Q: What do you do in the BICEPS Network?
A: “All shippers in the BICEPS network use ‘actual carrier performance on sustainability’ as a factor in the allocation in their procurement processes. The carrier scores are registered in the online BICEPS rating system, where the relative ranking of all carriers is determined. Carriers with a clearly better score, will get more business allocated to them. A direct positive commercial impact of becoming more sustainable!
But this is just one of two of BICEPS’s pillars:
“Next to this, the BICEPS Network organizes innovation sessions to focus on specific solutions or challenges and to discuss these in a small and intensive co-creation workshop. In shipper-only meetings, the development of the scores in the rating system is discussed, as well as sharing of best practices on how to use the input most effectively.”

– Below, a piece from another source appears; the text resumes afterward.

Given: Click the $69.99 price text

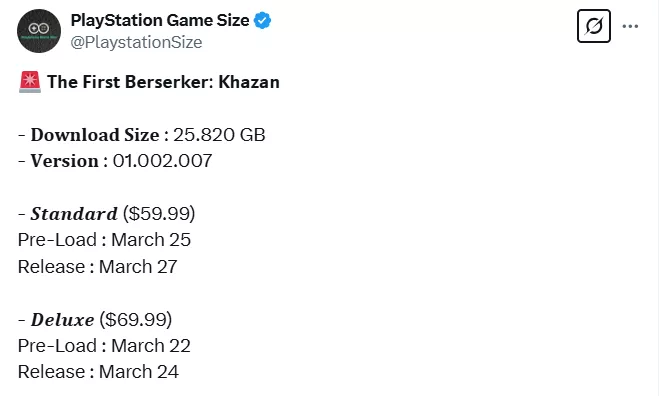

Q: What elements play a role in the Rating System?
A: “In the rating system, the emission scores play a role, as well as innovation projects that have been implemented on a.o. alternative fuels, clean technologies, waste treatment and ballast water. Also, collaborations with other chain actors and publications on sustainability have an influence on the final BICEPS score. But the Rating System is just a means, not the goal of the BICEPS Network. It also serves as a great source of input for the dialogue on innovations.”
Q: What about these innovations?
A: “By using the information as gathered in the BICEPS rating system, we know which carriers are specifically working on or are advanced in certain technologies or fuel types. Next to this, the world of solutions is seemingly unlimited. But we notice that for years already, many of those promising ideas stay in the concept phase and do not make it to a scaling-up. By making the connection between the supply of and demand for cleaner technologies or cleaner fuels, we believe we can support a faster adoption of technologies that work. Next to technology, we focus on sustainability impact of optimization in supply chains, e.g. with Port Call Optimization and on supporting the development of new financing solutions for innovations.”
Q: What is the ambition?
A: “We are currently eleven international companies. We aim to grow to 50 companies globally in the next five years and develop and support at least ten showcases of actual sustainability improvements.”
We are entering a new age of ocean freight. While there is certainly a challenge associated with incorporating the challenges, BICEPS advocates that not only will the change benefit the environment, but the industry itself. Carriers can use the BICEPS network and standards as a resource to evaluate their own performance against peers, while shippers can use it to find carriers that are best-in class on sustainable operations, in addition to compliance with forthcoming regulations.
With the Hanjin Shipping incident in the past and the deadline for the reduction of fuel emissions eighteen months away, companies are rising to the challenge of finding ways to meet the new standard. The end result will be a more futuristic, efficient, transparent industry in which all members throughout the supply chain will reap the benefits.
Walter Vermeer sums up the situation perfectly:
“By making the connection between the supply of and demand for cleaner technologies,or cleaner fuels we can support a faster adoption of technologies that work."
This industry is experiencing immense change with many stewards rising to improve all angles of this traditional market. Like our journey at Xeneta, transparency and connecting players in the industry is the key for the BICEPS network.
We wish the best of luck to the BICEPS network and proud to support the journey.